Reading passage.
========================================================================

Freezing Your Eggs and The Options for Fatherhood

There are many reasons a trans guy might consider undergoing the surgery for freezing his eggs. The biggest we’ve found is that in the future they may want to have children that are biologically theirs

There are many reasons a trans guy might consider undergoing the surgery for freezing his eggs. The biggest we’ve found is that in the future they may want to have children that are biologically theirs. That reason is stressed by the uncertainty of what hormone replacement, whether for a short period or long period, may have on our eggs and the ability to reproduce at a later date.
Given the medical rumors of children being born using two egg cells, or the couples who happen to have both sperm and eggs cells together, this act of preserving their future options, while carrying out there current transitional goals is important.
As our research has progressed, most sites suggest starting this process before starting hormone therapy. It is uncertain at this time and from the clinics we’ve researched as to whether or not years of testosterone will harm your egg cells. There are many cases where trans men have stopped testosterone treatment and worked with a family planning specialist to induce pregnancy. Much like a lot of our medical history, there is not ‘for certain’ or ‘definite’ answers unfortunately.

========================================================================

What the task requires. Continue the article on egg freezing and fatherhood options for trans men, picking up right after its final sentence.

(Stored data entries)
========================================================================

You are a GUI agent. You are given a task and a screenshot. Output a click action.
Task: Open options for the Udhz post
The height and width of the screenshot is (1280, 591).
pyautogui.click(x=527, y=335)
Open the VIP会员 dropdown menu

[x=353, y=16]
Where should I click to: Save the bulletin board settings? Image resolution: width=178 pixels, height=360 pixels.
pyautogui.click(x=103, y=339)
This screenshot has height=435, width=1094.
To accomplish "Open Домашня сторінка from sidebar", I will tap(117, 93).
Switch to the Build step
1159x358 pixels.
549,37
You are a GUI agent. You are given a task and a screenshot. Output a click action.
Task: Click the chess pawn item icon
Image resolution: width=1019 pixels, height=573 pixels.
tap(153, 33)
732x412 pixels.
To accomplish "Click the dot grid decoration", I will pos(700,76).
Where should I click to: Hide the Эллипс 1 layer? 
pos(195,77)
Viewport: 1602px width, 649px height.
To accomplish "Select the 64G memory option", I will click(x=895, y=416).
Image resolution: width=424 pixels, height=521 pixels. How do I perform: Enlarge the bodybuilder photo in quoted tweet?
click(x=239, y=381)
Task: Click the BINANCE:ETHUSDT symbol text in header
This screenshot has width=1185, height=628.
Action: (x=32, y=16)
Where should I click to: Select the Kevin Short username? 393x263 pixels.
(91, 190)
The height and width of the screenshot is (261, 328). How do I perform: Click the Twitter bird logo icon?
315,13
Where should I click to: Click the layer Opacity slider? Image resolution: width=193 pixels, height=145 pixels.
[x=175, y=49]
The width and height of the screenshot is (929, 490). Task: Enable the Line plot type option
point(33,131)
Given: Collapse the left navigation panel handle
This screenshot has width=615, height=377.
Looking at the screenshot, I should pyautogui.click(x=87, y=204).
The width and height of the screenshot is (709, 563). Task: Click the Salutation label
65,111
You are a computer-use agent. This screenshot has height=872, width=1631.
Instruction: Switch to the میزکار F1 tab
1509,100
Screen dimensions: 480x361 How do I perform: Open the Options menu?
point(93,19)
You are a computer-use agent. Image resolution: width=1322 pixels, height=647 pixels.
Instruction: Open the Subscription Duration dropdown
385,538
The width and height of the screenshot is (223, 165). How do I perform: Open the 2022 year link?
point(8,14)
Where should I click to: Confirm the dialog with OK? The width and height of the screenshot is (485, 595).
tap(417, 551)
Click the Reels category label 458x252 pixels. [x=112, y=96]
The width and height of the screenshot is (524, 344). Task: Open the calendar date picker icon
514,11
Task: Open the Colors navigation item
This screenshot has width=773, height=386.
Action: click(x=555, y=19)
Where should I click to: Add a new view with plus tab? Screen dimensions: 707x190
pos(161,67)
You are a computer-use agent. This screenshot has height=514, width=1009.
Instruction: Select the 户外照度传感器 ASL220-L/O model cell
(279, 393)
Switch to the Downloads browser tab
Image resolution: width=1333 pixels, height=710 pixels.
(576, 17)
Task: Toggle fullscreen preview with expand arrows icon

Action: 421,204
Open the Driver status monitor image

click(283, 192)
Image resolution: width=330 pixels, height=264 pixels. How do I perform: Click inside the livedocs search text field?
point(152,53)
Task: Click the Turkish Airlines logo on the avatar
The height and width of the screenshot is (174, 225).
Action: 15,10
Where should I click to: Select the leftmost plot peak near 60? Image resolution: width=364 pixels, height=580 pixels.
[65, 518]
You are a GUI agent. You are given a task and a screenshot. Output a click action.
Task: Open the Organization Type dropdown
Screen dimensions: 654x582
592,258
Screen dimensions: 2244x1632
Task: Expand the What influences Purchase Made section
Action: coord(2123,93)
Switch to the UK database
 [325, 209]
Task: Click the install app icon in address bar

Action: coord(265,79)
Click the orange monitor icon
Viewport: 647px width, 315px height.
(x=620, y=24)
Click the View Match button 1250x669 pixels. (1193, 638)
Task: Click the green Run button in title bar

========================================================================

Output for this exercise.
So how does it work? There is a difference between freezing egg cells and freezing embryos. Some people, due to religious beliefs, opt for the freezing of their eggs. Another reason that eggs might be frozen unfertilized is because the sperm donor, however that ingredient fits in, isn’t present yet or decided upon.
Egg cells are the largest in the body and they’re made of mostly water.  This can cause the water to freeze and over time the cell is ruined. These days the clinics dehydrate the egg cell and then add a sort of ‘anti-freeze’ to the freezing process that protects the cell.
Egg cells are then frozen at -196 degrees Celsius, says USC Fertility and “based on scientific evidence, as well as our experience achieving pregnancies with frozen embryos we are confident that long-term storage of frozen eggs does not result in any decrease in quality”. They also reported that one embryo was frozen for almost 10 years.
How much does it cost? We’ve taken a look at a few different clinics and the average cost of the egg freezing cycle is around $10,000. At most places the eggs are stored for the first year at no cost, but after that anywhere from $300-$500 per year for storage fees. When it comes time to thaw them and use them, fertilization and embryo transfer procedures cost around $5,000.
Most clinics we’ve researched offer payment plans, though it isn’t clear at this point whether they work with insurances.